Para llegar, desde el centro de la ciudad hasta el páramo en pleno, solo se necesita una hora y 45 minutos de recorrido en carro. De camino, por la salida hacia el sur de Bogotá (la conocida vía al Llano), otra ciudad se descubre para darle paso a la urbe rural en Usme, donde las mujeres que venden verduras y morcillas, la chicha en botellas y los perros que deambulan por la carretera pintan el paisaje campesino.

Un paso obligado, antes de llegar al páramo, es prepararse para la caminata con un desayuno típico de caldo de costilla en el parque de Usme. Desde allí también se observa el cañón del río Tunjuelo, con su color entre verde y amarillo.

El recorrido continúa por la vía que conduce a San Juan de Arama, a unos 31 kilómetros; tarda 20 minutos. El paisaje sigue transformándose. Quedan atrás los cultivos de papa y los embalses del Acueducto de Bogotá –que proveen de agua a gran parte de la ciudad– y los frailejones dan la bienvenida.

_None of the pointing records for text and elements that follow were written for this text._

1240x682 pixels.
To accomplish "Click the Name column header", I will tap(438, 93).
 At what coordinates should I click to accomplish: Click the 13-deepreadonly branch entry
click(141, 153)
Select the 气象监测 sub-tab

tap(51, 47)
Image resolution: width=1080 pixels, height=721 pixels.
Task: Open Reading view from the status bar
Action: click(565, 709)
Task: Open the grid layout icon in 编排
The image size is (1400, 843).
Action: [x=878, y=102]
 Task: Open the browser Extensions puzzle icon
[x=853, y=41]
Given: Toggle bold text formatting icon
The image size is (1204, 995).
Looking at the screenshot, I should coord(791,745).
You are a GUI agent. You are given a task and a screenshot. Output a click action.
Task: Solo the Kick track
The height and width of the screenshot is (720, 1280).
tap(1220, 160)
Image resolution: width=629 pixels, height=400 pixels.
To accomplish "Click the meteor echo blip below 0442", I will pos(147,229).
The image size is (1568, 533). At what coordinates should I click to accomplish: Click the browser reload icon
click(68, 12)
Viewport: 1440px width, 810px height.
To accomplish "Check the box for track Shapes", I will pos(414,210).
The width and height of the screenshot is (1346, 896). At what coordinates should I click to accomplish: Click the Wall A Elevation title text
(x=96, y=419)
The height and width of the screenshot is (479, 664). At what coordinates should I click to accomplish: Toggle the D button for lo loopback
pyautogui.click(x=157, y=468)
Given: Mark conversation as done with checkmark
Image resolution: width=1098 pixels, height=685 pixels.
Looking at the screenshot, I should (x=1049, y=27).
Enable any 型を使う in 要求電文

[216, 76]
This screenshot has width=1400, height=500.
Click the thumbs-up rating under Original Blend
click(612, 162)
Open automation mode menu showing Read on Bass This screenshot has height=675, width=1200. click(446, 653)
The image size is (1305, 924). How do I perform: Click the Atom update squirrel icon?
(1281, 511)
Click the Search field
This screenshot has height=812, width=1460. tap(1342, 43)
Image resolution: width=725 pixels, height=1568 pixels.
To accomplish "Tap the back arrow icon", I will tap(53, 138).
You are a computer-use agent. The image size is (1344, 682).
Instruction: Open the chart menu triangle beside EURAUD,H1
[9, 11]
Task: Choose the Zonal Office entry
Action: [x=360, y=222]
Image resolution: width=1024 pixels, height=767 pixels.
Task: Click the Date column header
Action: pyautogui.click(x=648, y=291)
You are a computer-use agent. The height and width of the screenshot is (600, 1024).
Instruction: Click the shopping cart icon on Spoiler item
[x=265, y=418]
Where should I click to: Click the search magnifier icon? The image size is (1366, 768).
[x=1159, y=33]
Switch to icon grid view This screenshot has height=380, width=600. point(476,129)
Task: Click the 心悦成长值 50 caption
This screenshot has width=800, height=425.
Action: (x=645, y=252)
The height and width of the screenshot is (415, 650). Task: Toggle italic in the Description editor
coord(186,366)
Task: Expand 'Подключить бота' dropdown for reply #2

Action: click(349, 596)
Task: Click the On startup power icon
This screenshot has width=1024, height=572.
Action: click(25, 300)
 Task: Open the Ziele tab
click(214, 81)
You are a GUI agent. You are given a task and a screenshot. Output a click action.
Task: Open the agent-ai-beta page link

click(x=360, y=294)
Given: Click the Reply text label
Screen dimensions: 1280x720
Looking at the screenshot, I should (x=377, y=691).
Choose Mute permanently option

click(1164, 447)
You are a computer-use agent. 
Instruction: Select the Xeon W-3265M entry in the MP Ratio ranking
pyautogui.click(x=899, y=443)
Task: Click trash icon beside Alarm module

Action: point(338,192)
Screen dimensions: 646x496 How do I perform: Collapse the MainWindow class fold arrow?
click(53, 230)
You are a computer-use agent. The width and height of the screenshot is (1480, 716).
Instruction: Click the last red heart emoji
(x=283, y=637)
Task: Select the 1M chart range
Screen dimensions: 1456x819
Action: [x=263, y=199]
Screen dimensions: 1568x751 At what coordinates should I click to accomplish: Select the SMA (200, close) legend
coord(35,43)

La Laguna de Chisacá, con su agua helada y oscura por el reflejo del fondo de la tierra, queda justo al borde de la carretera, entre dos montañas. Varios atletas, que corren por el sendero, se acercan a tomar agua y quedan perplejos ante el paisaje.

La Chisacá es el inicio del Parque Natural Nacional Sumapaz, declarado así desde 1977. Dos rutas se pueden tomar para conocerlo: una es por el costado derecho de la laguna hacia Cajones y Cajitas, formaciones de agua en el pico de ese lado; y otra es una travesía entre el musgo húmedo hacia las lagunas Negra y Larga.
El sol empieza a brillar sobre el espejo de agua, que ondea cortas olas hacia el occidente. El paisaje parece una fotografía: es estático. Los chusques, los frailejones y las puyas –esta última el principal alimento de los osos de anteojos– se ubican a orillas de las aguas. Sí. Aquí habita esta especie, en lo más profundo del páramo, pero desde los senderos no se alcanzan a ver.
El reto del camino, que dura entre dos y cuatro horas, es alcanzar los 3.600 metros de altura del pico. Caminar por el Sumapaz es posarse sobre una fábrica de agua natural. La neblina que viene de los cerros más altos como Bocas de Ceniza, que se ve al fondo del parque, desciende lentamente y humedece todo a su paso.
Las goticas de agua se impregnan en las hojas y se internan hasta las raíces de los tallos. Se escucha en el interior de la montaña el paso del agua glaciar, que luego será laguna, después quebrada y que finalmente llegará a los embalses del Acueducto de Bogotá. El viento frío golpea en el rostro. La temperatura va desde los dos grados centígrados y puede llegar a los 30; es decir, puede ser muy frío o muy caliente.

Un reino de frailejones

Esta es tierra de frailejones: hay unos enanos, desde 20 centímetros hasta siete metros; su color es verde plata y sus hojas apuntan al cielo; se suceden unos a otros sobre el musgo verde. El frailejón es hueco, ligero, tiene una raíz pequeña. Puede mecerse con el viento que llega de la montaña. La hojas son gruesas y vellosas.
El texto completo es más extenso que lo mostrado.